Norris shocked after securing fourth on Austrian GP grid

Austrian Grand Prix

SPIELBERG, Austria (Reuters) – A shocked Lando Norris collected a call from the Crown Prince of Bahrain after qualifying fourth for the season-opening Austrian Grand Prix on Saturday to secure McLaren’s highest grid position since 2016.

The 20-year-old, Formula One’s youngest current driver, was quicker than both Ferraris as well as Red Bull’s Alex Albon and the Racing Point cars many had expected to be leading the midfield charge.

Interviewed on live Sky television in the paddock afterwards, the startled Briton was handed a mobile phone by McLaren Racing chief executive Zak Brown who informed him of the caller’s identity.

“Zak said he would have done even better,” Norris cheekily informed the royal.

McLaren are majority owned by Bahrain’s sovereign wealth fund Mumtalakat and recently secured a 150 million pound ($187.25 million) financing facility with the National Bank of Bahrain.

Norris told reporters he had expected Racing Point to be quite a bit ahead.

“The whole thing was a bit of a shock, which makes it even better in some ways because we weren’t aiming for a top five or a top six,” he said.

“But I’m just very happy for all of us, the whole team, to start the season off like this, for it to be also my best qualifying position.”

That said, he felt he could have done even better.

“There was a chance if I really nailed it to possibly bring the fight to Max (Verstappen), but I’m sure he had more in the tank if he nailed his lap too,” he said of the Red Bull driver who qualified third.

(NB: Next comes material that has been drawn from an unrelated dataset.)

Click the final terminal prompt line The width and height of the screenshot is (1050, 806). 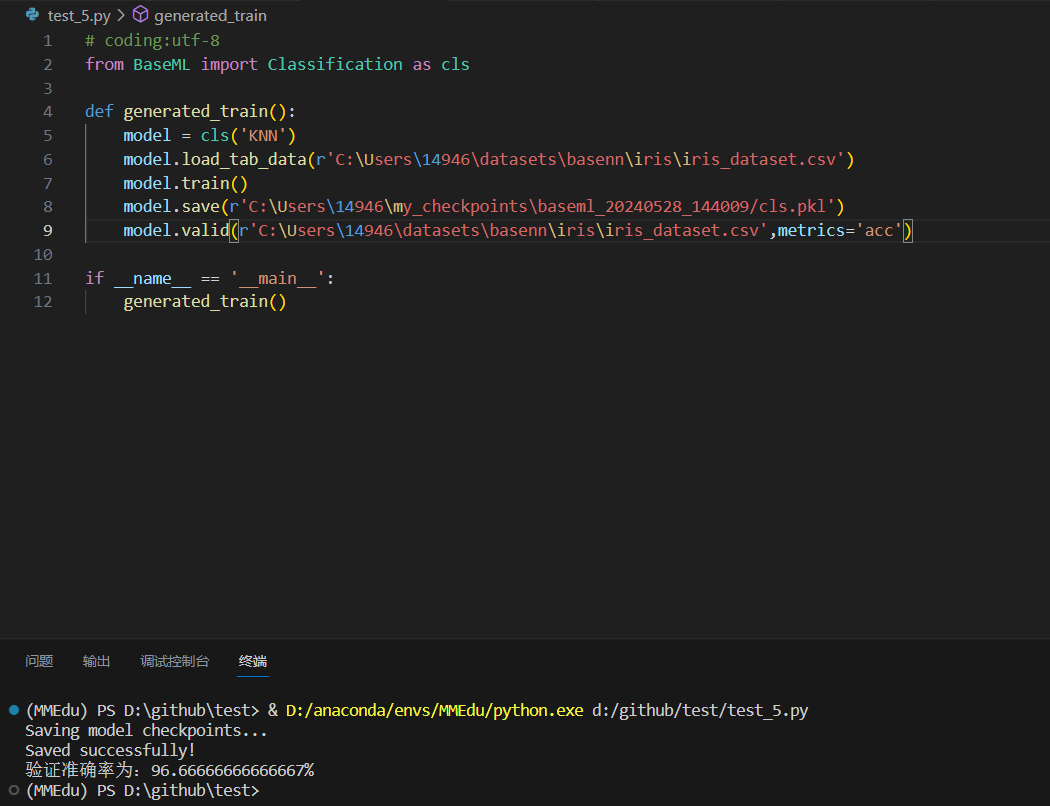point(142,791)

McLaren have not won a race since 2012 but finished fourth overall last year as the former champions continued their climb back from the depths of a disastrous partnership with Honda, who have since tasted victory with Red Bull.

Now-retired 2009 champion Jenson Button qualified fifth for McLaren at the 2016 Austrian Grand Prix but started third after demotions for others.